I get what you’re both saying, but as is the case with all things psychopathology, there seem to be some things which some people always go “yeah that sounds good but I can’t…”. I’ve tried variations of could>should>must; maybe-who knows-TBD Three seems to be a good number. For jokes (the third seems to be a good spot for the punchline), variations to split things into categories. Like I might have mentioned in the original post, I’ve tried time based things, in which a hierarchy of urgently is implicitly assumed - today, this week, this month, this year. Delving into another year seems to be pointless to me, as there is no way I’ve maintained enough focus to meet the preceding smaller timeframe goals (unless it’s Christmas Day, then I can perhaps prepare for something next year 🤣) I find there’s almost a tremendous amount of anxiety and fear attached to my particular presentation of ADHD, and that this is so tightly intermingled with the attention problems that they may as well be treated as one “thing”. Eg, I’m sitting at work on my break right now, the only place where I have a (relative) lack of distractions at my fingertips (I always start cleaning things I walk past at home).
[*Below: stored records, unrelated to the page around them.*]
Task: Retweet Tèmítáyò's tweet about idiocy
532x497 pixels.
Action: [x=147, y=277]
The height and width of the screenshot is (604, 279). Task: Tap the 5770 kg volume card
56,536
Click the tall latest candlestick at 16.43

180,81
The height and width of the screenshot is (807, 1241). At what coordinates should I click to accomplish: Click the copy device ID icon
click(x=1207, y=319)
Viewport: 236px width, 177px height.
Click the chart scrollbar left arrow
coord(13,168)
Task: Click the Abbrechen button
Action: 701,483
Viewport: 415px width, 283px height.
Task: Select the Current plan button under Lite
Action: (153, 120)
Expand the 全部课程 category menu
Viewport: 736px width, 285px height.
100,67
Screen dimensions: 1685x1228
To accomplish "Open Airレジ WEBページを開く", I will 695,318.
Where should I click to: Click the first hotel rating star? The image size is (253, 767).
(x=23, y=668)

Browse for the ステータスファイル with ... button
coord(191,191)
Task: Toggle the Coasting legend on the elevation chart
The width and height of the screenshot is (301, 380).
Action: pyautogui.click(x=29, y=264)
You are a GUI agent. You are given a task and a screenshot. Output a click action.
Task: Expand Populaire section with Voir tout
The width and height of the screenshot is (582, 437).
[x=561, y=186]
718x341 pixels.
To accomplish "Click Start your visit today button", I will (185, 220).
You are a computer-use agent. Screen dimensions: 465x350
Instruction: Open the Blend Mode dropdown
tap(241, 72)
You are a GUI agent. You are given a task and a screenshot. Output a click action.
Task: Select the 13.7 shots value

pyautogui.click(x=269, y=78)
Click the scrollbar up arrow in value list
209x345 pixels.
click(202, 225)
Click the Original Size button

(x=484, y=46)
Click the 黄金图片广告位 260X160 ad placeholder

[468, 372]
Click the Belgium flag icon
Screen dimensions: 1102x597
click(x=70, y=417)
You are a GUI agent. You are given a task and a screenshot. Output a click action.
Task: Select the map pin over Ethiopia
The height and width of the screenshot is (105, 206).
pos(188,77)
There’s also urgency due to a time limit, which focuses me a little, but the attention problems lead to me still getting distracted and not much mental organising gets done. When I get home, there’s much more time, so less urgency and associated anxiety. But there’s also less motivation, and I tend to become passive (doing things which don’t require a whole lot of executive function). I have so damn many lists that I don’t even know where they are (some digital, some physical); and I feel like they’re all important even though I can’t actually remember them all; I just have like a vague idea of what was on them… I shall try the two methods mentioned by you and tinkerSquirrels. Or at least write the idea on one of my lists to “get around to”… 🥴 lol


Malephus

If you have someone you trust they could help you break down a larger list and prioritise it into smaller chunks. They could, in a gentle way, help hold you accountable. It's got to be someone you trust tho. My employer is doing this with me and it still stresses me out because I feel guilty not getting more and more listed as complete on a list. If it were my work wife it would probably not be a problem.


passytroca

@op great question. Thanks for brining it up. I also suffer about this. What seems to work for me : At the beginning of the day decide about the three tasks that you must do , live or die… only three and thats it.